In the natural community, plants have an incredible role to play, for not only do they provide many of the structures that define the "motif" but they are the primary providers of foodstuff. Like an endless industrial complex of storage vessels and pipes with modulating valves and sensors, plant communities work non-stop, pumping sugurs and a variety of novel chemical compounds into the surrounding system. In addition to providing the housing, food and chemicals, they provide the materials for weaving, say, a birds nest. This all gives a profound new meaning to the term "plant" so often used to describe our man-made facilities.

~

The communities in the coming posts will be grouped more or less chronologically by the class field trips. Within weeks, however, communities, are not presented this way.
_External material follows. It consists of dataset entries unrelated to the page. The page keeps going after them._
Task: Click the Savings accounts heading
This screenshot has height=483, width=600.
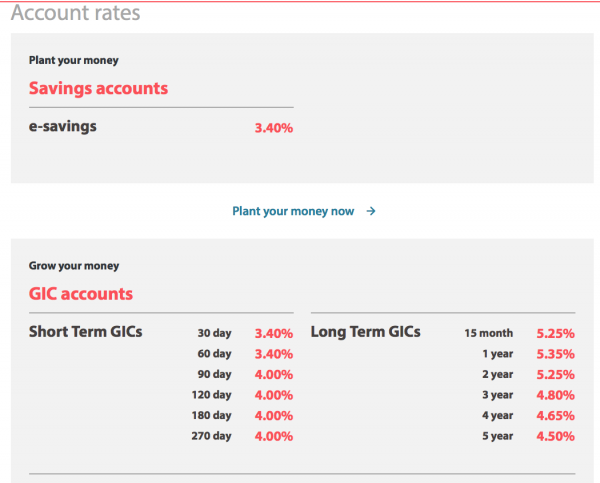Action: tap(98, 88)
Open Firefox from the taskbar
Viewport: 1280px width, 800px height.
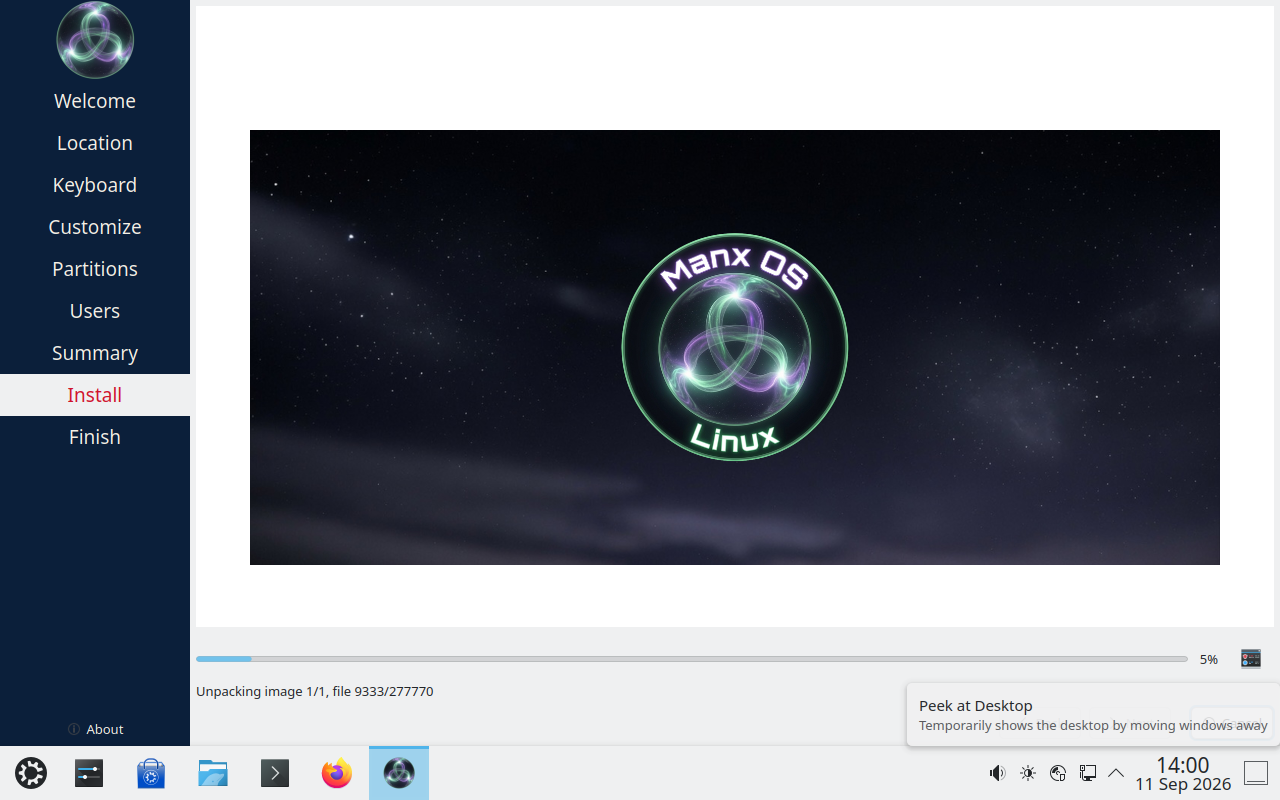(337, 773)
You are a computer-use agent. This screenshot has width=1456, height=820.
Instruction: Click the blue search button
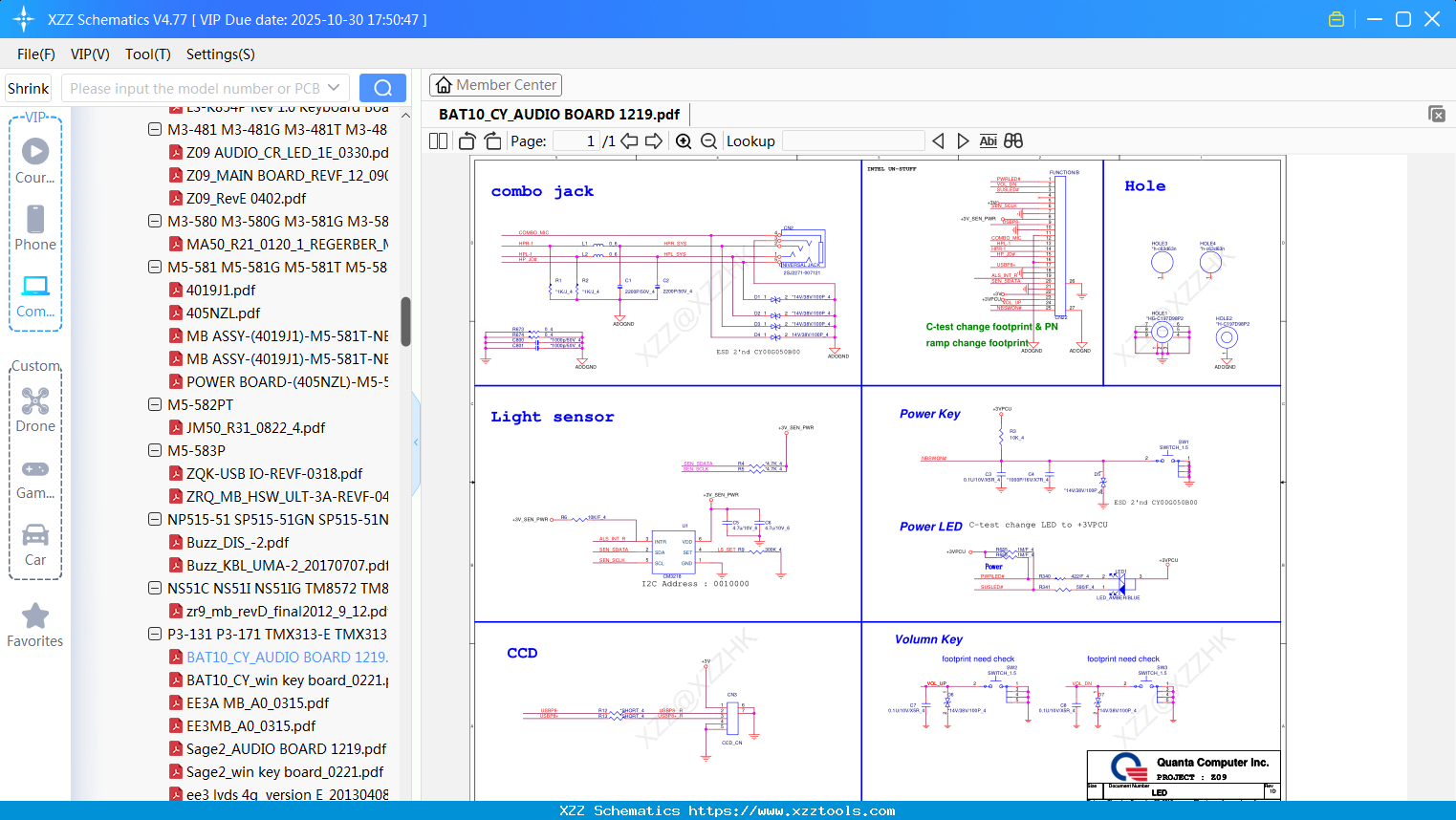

Some reorganization was used to take advantage of themes and patterns in shifting hydrology, substrate and disturbance regimes, thus aiding in a more linear narrative of communities and how they have developed over geologic space and time.


Credit: EPA



The approach that I have adopted for thee reports attempts to follow abiotic gradients and patterns from coast to inland environments. It is my hope to constantly return to driving factors such as hydrology, substrate and the type disturbance because these are the forces that life has had to reckon with. They are the raison d'etre of adaptation. Like the unflinching hands of God, floods, wind, fire have sculpted the land and the living.

Delta Lobes of the Mississippi River, Credit: USGS
Week 1 begins at the far edge of this gradient in the dynamic, transitional communities of  the coast. Here, the soil is some of the youngest on earth, a muck deposited less than 1000 years ago by the Mississippi River Delta. 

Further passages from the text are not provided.